While we are clearly in a soft retail period right now – due to the War, the economy and lack of real fashion newness – I believe that the sporting goods industry can be much less promotional than it is currently and can still thrive. Let’s look at some history:

Our industry has always been about sharp pricing and perceived value. The great regional players of the 1980’s always focused on offering value to the customer, even as the business exploded. But price promoting, in the extreme levels that we are seeing now, was never part of the business. Price parity existed across the industry. Business was driven by great assortments of terrific product at fair prices.

The over-expansion and out-of-control acquisition strategies of the 1980’s started to change the landscape. Department stores led the charge, running more aggressive promotions and deeper discounts to try to drive top-line results. As sales softened, “One Day Sales” became 4-day events, with coupons and other come-ons to drive sales. Retailers leaned harder and harder on their vendors to cover the cost of markdowns. Attention to merchandise assortments was given up in favor of looking for the best deal. As a consequence of this strategy, the department stores have suffered through the worst five years in their history – with no relief in sight.

As the department store mentality has oozed into our industry, the sporting goods category has become more promotional as well. “Buy One, Get One” events are now the norm. Advertising space, instead of focusing on the aspirational nature of the products we sell, now only talk of price. Ad copy, instead of explaining the technical aspects of a product, is filled with disclaimers and exclusions from the sale.

Let’s face it, BOGO’s are a sucker’s game. As we have seen in recent announcements for Foot Locker (“BOGO’s are getting tired”) and from Gart and The Sports Authority, retailers who run a highly promotional footwear business have encountered great difficulty comping those sale results. BOGO’s allow our customers to skim off the best products at discounts, leaving the older styles and worst sellers to gather dust on the shelves. BOGO’s force bad decision making in assortment planning. In the end, BOGO’s show lack of merchandising imagination and vision. And, to top it all off, those who have been the most promotional have not fared significantly better than those who have not.

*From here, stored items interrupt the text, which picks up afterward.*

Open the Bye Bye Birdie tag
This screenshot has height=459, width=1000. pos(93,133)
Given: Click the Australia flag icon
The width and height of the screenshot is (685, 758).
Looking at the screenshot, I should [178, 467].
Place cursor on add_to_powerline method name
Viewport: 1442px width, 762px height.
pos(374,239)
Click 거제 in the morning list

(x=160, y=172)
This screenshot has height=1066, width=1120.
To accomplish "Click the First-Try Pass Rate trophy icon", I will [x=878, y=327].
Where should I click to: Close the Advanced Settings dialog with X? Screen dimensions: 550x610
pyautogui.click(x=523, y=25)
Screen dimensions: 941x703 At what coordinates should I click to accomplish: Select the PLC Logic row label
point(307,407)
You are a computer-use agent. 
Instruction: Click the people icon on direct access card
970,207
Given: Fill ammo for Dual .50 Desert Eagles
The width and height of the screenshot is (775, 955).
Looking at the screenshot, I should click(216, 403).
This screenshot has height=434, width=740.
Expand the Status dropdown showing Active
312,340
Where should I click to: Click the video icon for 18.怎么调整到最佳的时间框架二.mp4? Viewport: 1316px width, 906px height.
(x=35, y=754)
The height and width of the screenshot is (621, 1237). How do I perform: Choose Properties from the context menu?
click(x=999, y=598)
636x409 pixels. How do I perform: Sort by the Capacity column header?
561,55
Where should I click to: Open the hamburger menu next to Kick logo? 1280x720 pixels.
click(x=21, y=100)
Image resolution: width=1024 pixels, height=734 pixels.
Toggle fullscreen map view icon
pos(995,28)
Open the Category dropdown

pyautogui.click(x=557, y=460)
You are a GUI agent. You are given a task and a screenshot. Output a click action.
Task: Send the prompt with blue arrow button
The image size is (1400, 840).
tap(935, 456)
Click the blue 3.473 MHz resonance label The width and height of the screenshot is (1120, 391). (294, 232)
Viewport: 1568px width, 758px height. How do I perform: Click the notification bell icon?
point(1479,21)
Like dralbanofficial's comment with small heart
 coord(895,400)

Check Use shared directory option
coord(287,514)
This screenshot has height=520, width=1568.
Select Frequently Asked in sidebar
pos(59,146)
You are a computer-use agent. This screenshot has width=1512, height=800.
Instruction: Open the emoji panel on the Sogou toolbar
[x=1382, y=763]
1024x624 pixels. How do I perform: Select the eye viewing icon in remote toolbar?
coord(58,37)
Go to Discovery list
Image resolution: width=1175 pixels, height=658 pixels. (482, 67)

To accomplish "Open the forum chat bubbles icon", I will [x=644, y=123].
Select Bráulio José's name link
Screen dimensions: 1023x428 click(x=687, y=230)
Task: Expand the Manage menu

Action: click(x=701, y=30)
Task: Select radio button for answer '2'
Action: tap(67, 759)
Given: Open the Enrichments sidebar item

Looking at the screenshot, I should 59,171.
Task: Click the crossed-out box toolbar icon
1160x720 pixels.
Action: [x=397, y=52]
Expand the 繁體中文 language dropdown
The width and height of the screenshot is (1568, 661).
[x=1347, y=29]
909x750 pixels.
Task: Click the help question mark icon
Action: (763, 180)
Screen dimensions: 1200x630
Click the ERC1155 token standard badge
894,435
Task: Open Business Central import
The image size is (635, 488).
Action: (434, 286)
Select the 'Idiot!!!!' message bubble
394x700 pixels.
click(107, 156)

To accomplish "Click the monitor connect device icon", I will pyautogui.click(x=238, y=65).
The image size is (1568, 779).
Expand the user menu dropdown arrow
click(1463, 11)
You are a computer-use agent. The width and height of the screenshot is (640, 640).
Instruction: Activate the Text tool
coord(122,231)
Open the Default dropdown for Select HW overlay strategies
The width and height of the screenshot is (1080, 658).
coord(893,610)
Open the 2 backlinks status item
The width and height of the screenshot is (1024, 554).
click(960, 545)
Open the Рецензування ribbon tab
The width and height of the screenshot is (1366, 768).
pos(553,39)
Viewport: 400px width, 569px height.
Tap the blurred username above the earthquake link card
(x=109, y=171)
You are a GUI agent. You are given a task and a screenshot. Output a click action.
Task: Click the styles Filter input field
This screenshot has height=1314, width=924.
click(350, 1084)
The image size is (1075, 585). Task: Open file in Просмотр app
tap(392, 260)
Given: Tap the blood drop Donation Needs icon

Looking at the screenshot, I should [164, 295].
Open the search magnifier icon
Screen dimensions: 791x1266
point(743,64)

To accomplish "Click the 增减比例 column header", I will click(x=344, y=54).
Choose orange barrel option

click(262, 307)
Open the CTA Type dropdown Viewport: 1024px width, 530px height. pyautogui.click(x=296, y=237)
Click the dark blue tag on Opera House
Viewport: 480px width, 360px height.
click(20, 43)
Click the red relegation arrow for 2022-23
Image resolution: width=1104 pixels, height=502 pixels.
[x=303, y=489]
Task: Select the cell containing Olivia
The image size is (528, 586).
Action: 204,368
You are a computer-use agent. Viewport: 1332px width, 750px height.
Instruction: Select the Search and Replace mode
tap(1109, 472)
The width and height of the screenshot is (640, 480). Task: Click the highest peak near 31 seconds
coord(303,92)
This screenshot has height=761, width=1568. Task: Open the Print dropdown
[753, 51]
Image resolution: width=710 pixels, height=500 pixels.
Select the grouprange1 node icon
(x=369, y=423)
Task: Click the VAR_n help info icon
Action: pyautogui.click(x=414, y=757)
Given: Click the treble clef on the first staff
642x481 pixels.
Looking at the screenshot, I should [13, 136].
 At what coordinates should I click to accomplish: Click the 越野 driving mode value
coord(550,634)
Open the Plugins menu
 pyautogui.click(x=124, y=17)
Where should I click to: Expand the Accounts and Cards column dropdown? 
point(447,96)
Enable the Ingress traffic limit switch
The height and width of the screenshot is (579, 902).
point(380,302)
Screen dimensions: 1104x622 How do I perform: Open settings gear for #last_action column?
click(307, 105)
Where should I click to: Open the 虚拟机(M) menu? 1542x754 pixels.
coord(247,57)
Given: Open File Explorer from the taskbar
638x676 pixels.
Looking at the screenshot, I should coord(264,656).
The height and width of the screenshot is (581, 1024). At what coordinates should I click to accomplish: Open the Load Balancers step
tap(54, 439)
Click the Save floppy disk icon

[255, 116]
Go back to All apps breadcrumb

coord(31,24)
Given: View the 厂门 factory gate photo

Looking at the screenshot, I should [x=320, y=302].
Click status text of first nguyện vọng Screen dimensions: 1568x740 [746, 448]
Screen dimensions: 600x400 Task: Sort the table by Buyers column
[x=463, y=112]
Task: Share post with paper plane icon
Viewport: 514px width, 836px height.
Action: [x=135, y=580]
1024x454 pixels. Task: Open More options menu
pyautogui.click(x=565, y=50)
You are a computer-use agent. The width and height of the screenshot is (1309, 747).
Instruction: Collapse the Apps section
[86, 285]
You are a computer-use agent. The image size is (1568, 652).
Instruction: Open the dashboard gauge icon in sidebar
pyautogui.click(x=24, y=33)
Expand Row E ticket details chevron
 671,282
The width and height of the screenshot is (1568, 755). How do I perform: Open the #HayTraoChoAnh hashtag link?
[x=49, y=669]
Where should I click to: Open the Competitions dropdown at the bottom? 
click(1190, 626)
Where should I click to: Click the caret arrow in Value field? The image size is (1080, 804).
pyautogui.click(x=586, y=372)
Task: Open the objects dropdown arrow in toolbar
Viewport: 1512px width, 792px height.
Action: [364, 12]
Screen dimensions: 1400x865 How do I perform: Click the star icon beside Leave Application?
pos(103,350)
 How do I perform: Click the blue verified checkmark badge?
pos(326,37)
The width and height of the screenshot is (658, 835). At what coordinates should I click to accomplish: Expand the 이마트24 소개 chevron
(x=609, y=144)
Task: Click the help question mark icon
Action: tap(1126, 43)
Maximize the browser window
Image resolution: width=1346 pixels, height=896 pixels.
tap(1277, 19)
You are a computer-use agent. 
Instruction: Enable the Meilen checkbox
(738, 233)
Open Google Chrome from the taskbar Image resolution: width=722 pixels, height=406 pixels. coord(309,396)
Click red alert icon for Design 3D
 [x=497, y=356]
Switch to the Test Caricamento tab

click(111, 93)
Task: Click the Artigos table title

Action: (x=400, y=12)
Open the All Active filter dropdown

So, how do we get out of this mess?

First, the vendors must stop subsidizing the promotional events. By rewarding those who have no other merchandising direction than to run a deep discount sale event, the vendor community is acting as a co-dependent in the promotional addiction. When the vendors decide to protect their brands and stop giving favor to the biggest price offenders, retailers will not be able to afford to continue to promote as aggressively.

Second, we as an industry must commit to the values that built this business: offering aspirational, technological products to a wide range of sports participants and enthusiasts. When retailers and manufacturers are willing to partner together to create great products our industry can thrive again.

Finally, the industry can take some great lessons from Dick’s, Galyan’s and The Finish Line. All three have a clear merchandising direction. All three put major emphasis on store presentation messages that reflect their core values. All three are committed to brand building.
Yes, all three also “promote”, Galyan’s by Every Day Low Pricing and the others through selective, targeted and tasteful promotions. But, you won’t see category wide BOGO events at any of these retailers. And, yet, they have shown some of the best results in the industry in terms of sales and productivity.

The American consumer is indeed “accustomed to bargains”. They process hundreds of value messages every day. The sporting goods industry is somewhat insulated from this promotional environment in that we sell aspirational products to help people lose weight, run faster or hit the ball farther. We must recognize the customer wants a deal, but we don’t have to mortgage our industry to give it her.

We must commit ourselves to the price sanity of the 80’s. We must find ways to build our industry back to its former heights or succumb to the death spiral, as have the department stores.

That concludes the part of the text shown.